> _Work instruction_
Copy the lines of the items below word for word, starting at the line containing "This screenshot has width=1853, height=426." and ending at the line containing "legend-series-name: cpu.user[cpu=cpu0] is". Leave the pictures out of your copy.

==== Provided material ====

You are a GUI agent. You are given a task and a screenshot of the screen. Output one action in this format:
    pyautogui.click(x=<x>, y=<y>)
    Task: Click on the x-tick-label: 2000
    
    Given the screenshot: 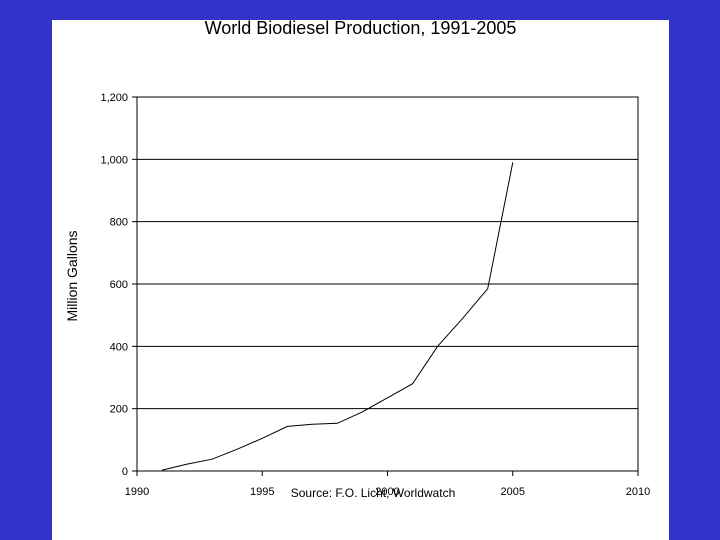 What is the action you would take?
    pyautogui.click(x=387, y=492)
    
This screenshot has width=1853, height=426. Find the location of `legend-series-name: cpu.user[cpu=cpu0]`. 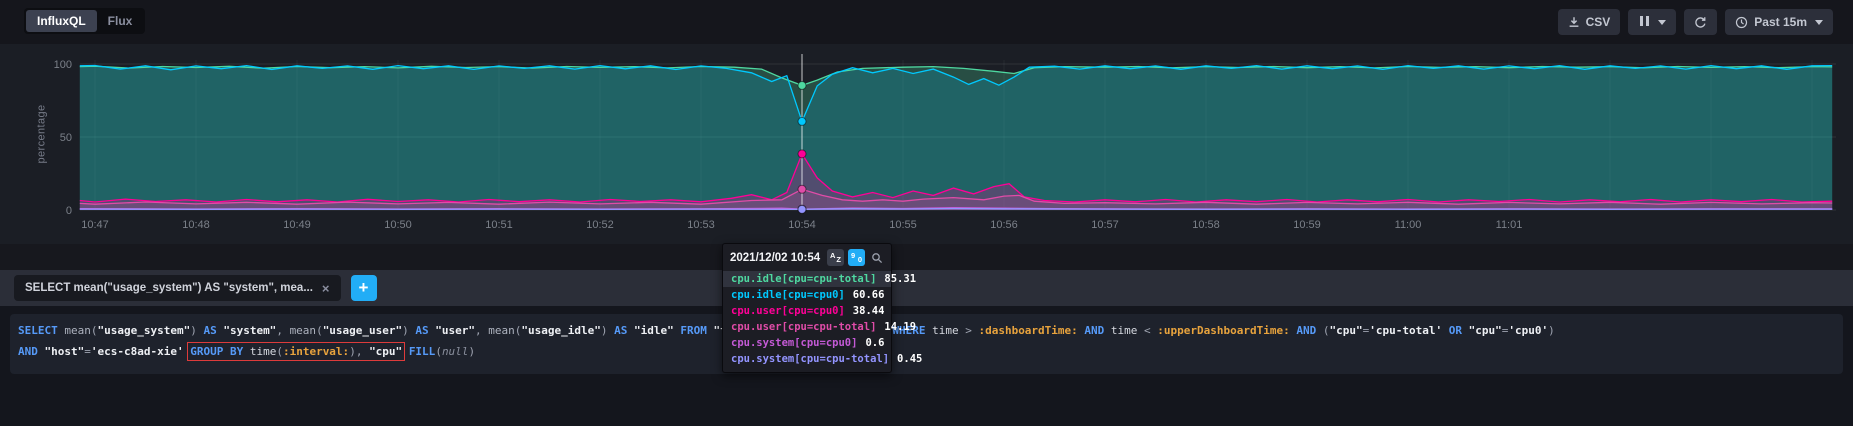

legend-series-name: cpu.user[cpu=cpu0] is located at coordinates (788, 311).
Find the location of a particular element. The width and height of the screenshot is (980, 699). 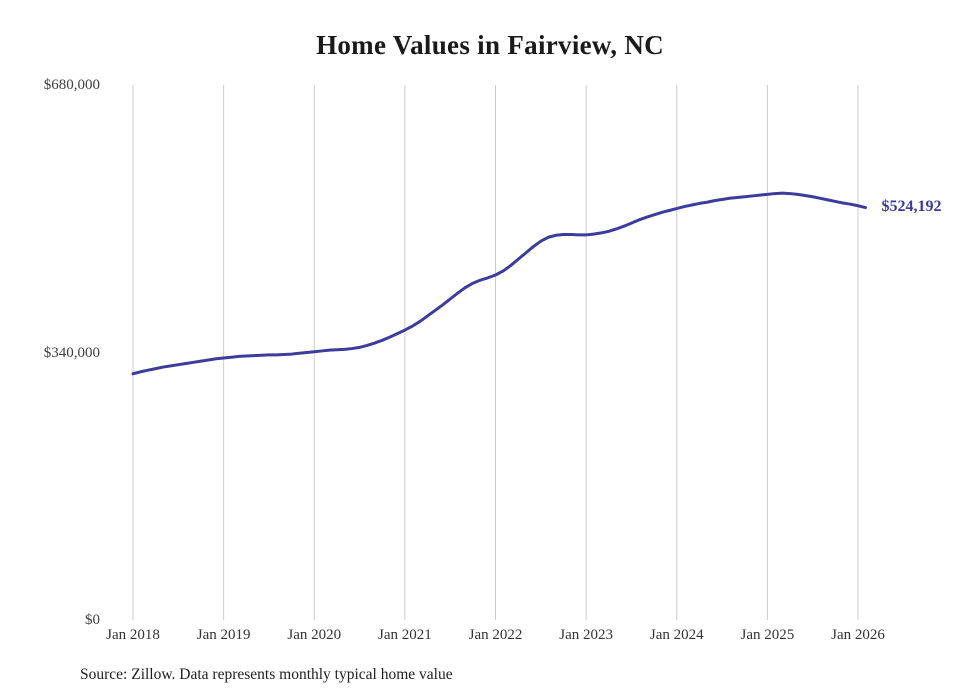

x-tick-jan-2018: Jan 2018 is located at coordinates (133, 635).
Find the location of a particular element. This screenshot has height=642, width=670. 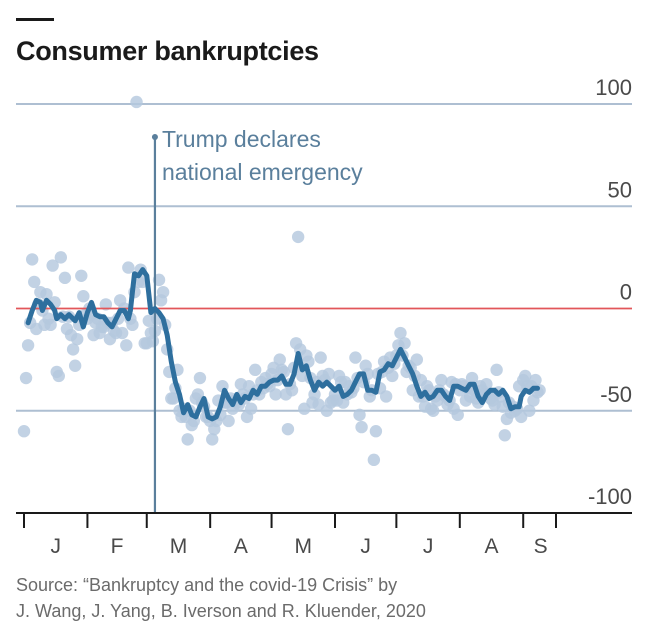

y-tick-label: 0 is located at coordinates (626, 292).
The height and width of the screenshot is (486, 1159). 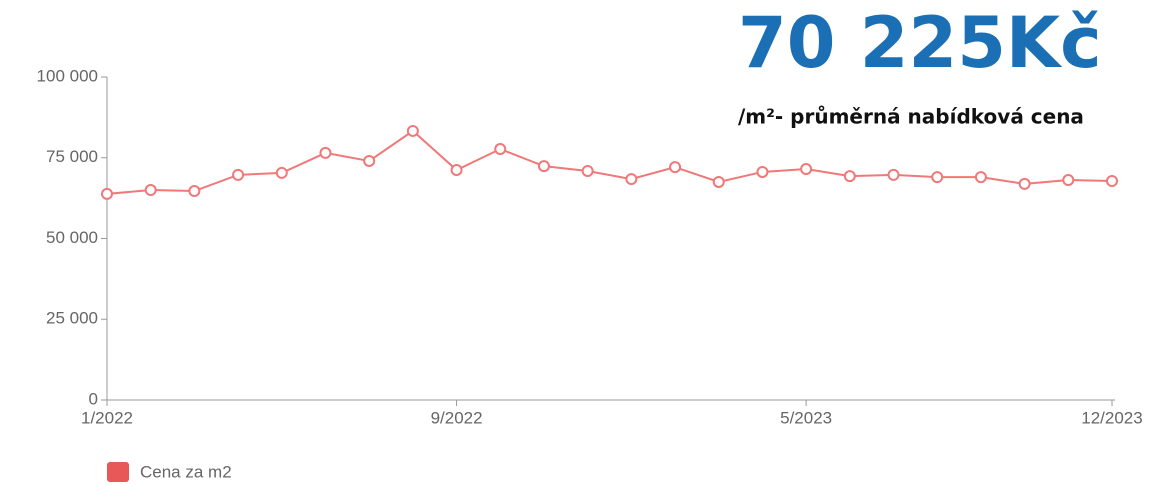 I want to click on x-tick-label: 5/2023, so click(x=806, y=418).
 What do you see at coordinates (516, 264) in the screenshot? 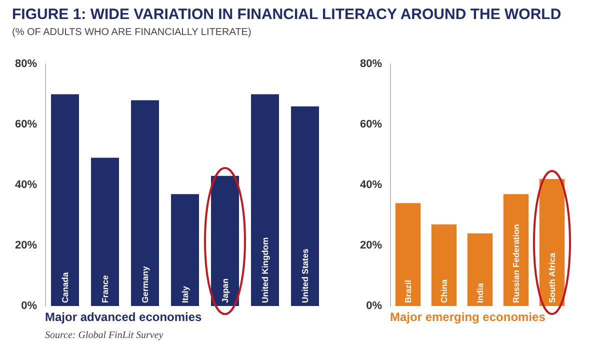
I see `x-tick-label: Russian Federation` at bounding box center [516, 264].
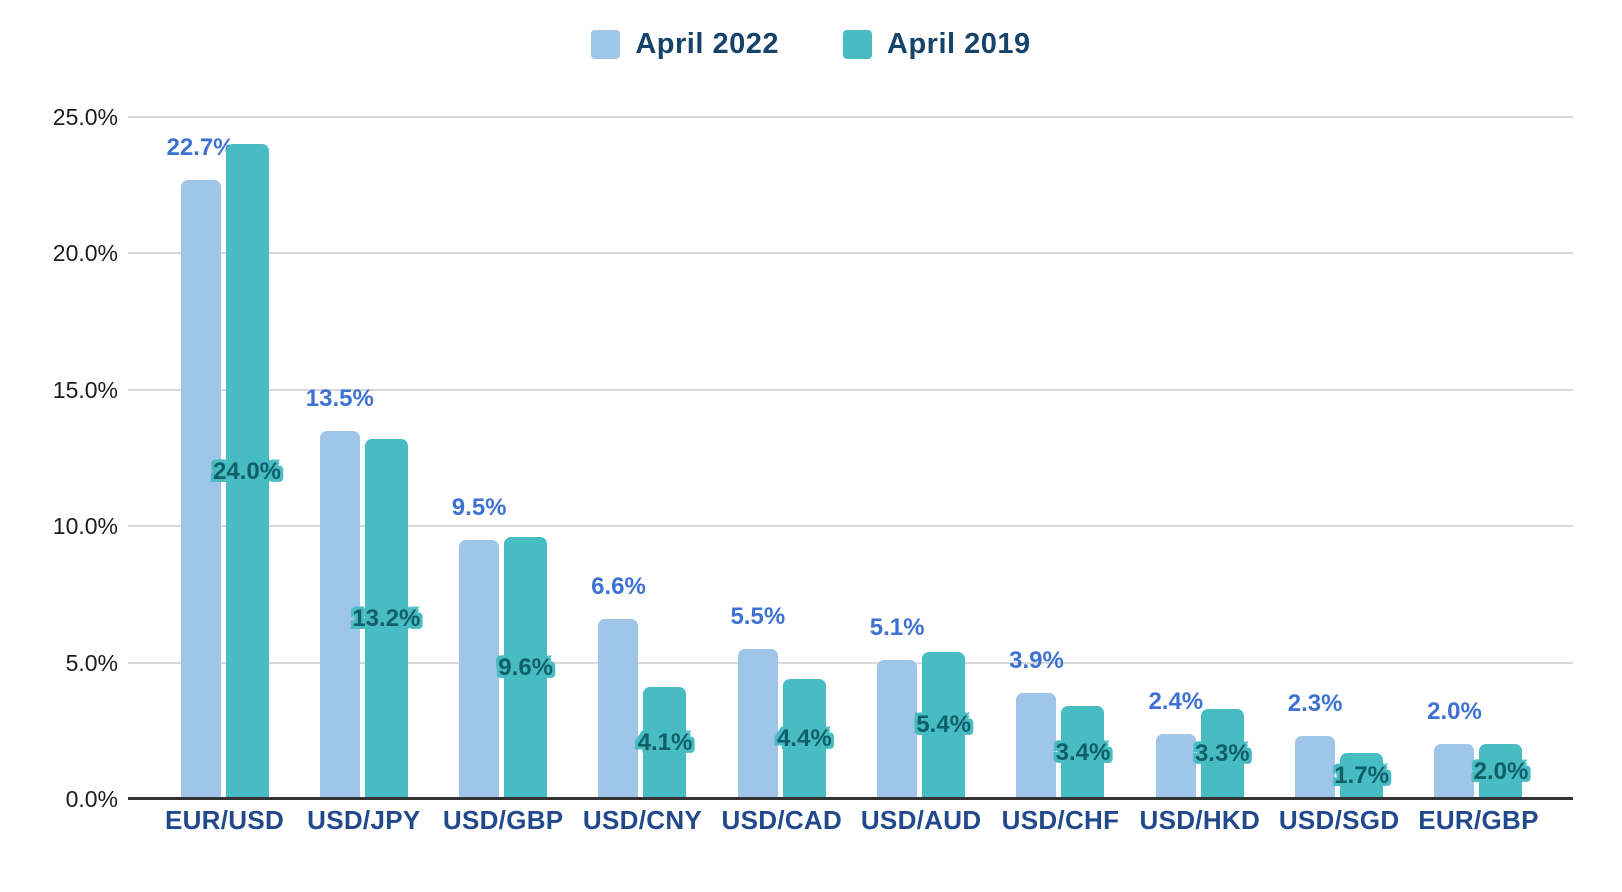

====

> _Task answer_
This screenshot has width=1853, height=426. Find the location of `legend-series-name: cpu.user[cpu=cpu0]`. 

legend-series-name: cpu.user[cpu=cpu0] is located at coordinates (788, 311).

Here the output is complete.